All told, after three days in Union Park and mixing with the teeming, odiferous masses, I have some new bands that I’m excited to check out (Lightning Bolt, Titus Andronicus and Liars among others) but also some questions about the state of alternative/indie music today. As much as I enjoyed the majority of performers at Pitchfork 2010, I still wonder how/why some acts made it on to the bill. Incredulity and creative differences and confusion aside, I took forward to being in attendance next year and overall was really impressed with what Pitchfork brought to the table (and my ears and limbs) this year. –Dennis McLennand, Photos by Dennis McLennand

  1. Your review was stupid. Nothing to do about the acts. If you aren’t familiar with the music, don’t review it. You suck. Just like the security


  2. let me guess you are a die hard sleigh bells fan… or some kid who feels personally attacked when their favorite silly little band isn’t considered the greatest thing ever?

    guess what kid… welcome to the real world!

    i was at pitchfork and this guy is on point… he references every artist and their strengths abilities and weaknesses.

    so man up kid… which act is your favorite? the one that you follow religiously, know every word they sing, think they understand you and know what your going through… do you cry at every show?

    so this guy didn’t like your fav band… other than tat name one thing wrong with these articles!


  3. last year was the first year i didnt go to a pitchfork but the draw of major lazer, big boi, and lcd soundsystem made me return.
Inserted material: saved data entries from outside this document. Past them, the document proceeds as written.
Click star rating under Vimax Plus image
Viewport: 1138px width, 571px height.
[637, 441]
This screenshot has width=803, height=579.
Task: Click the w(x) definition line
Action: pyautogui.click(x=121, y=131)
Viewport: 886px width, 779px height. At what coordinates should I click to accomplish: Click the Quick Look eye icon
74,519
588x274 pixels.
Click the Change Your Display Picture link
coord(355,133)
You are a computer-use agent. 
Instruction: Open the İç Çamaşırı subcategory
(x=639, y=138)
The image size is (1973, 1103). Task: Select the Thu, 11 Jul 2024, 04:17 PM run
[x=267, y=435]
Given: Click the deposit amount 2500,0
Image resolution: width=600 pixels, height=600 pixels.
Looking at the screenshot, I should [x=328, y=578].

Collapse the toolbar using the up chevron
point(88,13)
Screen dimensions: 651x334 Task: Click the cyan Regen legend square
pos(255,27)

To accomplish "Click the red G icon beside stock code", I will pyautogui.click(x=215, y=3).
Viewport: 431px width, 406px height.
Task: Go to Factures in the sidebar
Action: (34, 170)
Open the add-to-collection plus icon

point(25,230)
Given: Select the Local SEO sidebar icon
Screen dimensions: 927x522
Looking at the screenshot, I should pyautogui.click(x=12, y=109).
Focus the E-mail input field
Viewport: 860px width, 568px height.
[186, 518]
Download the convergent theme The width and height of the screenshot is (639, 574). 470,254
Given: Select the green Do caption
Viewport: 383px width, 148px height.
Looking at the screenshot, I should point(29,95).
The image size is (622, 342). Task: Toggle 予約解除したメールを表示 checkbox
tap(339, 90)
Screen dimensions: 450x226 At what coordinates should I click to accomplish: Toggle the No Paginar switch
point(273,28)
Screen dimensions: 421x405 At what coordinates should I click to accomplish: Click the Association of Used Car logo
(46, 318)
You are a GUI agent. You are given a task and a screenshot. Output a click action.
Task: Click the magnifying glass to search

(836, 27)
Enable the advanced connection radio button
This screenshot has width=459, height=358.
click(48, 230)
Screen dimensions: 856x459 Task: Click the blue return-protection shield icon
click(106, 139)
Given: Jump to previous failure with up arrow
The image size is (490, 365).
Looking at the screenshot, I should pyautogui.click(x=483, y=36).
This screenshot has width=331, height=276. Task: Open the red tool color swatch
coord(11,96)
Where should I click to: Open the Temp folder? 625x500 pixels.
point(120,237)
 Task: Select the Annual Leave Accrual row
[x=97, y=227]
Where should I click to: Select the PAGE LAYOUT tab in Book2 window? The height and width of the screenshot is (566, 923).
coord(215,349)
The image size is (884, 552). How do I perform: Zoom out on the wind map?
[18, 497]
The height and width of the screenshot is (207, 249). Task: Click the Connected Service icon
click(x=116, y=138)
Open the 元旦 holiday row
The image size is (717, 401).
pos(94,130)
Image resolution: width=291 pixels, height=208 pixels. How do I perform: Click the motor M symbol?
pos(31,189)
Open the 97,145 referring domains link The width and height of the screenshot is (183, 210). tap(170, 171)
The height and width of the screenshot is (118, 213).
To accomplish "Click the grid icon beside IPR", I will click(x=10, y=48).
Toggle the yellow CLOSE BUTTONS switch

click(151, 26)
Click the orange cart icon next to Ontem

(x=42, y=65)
    my question is: what the fuck happened?

    the park is over crowded, over-run by these mgmt/passionpit/mtv indie fans, and the lineup included more sleep-inducing music than i can shake a stick at. i thought it was purely because i was so stoned that i didnt have a great show until i saw lcd close out the 2nd night but i wasnt the only one.

    i feel like pitchfork used to be trendsetters where as now its just merely playing towards this crowd. and this crowd is most certainly much different than any weve seen in the past.


  4. I watched the festival from the internet. I was happy to see acts I liked, such as Beach House, but I was fully blown away by Lightning Bolt. The energy of the music was coming out of my computer, and I had the volume turned low. I couldn’t take my eyes off the energy. That was one of the most incredible things I have ever watched a band do. And it wasn’t just noise, it was music.

    I’m not really sure why there are so many good reviews on the Major Lazer performance. I guess you had to be there.

    But that Lightning Bolt performance left me speechless. They are definitely my next band to watch.


  5. Lightning Bolt’s been around for a while, shame they haven’t caught on. Went Sunday this year, expecting a mind-blowing experience as I felt last year, but was a bit underwhelmed. Sleigh Bells, while a bit sloppy, were probably the best act of the day, in terms of energy and getting a crowd going, IMO.
    Again, not perfect live, but listen to their records, you have to at least give them credit for doing their own thing.
    Still, a lot of a show’s enjoyability (?) depends on the audience.
    Maybe everyone was stoned dead, but I mean come on, at least move around a little.


  6. then again, I unfortunately missed Major Lazer :(


  7. Very enlightening and beneficial to someone whose been out of the circuit for a long time.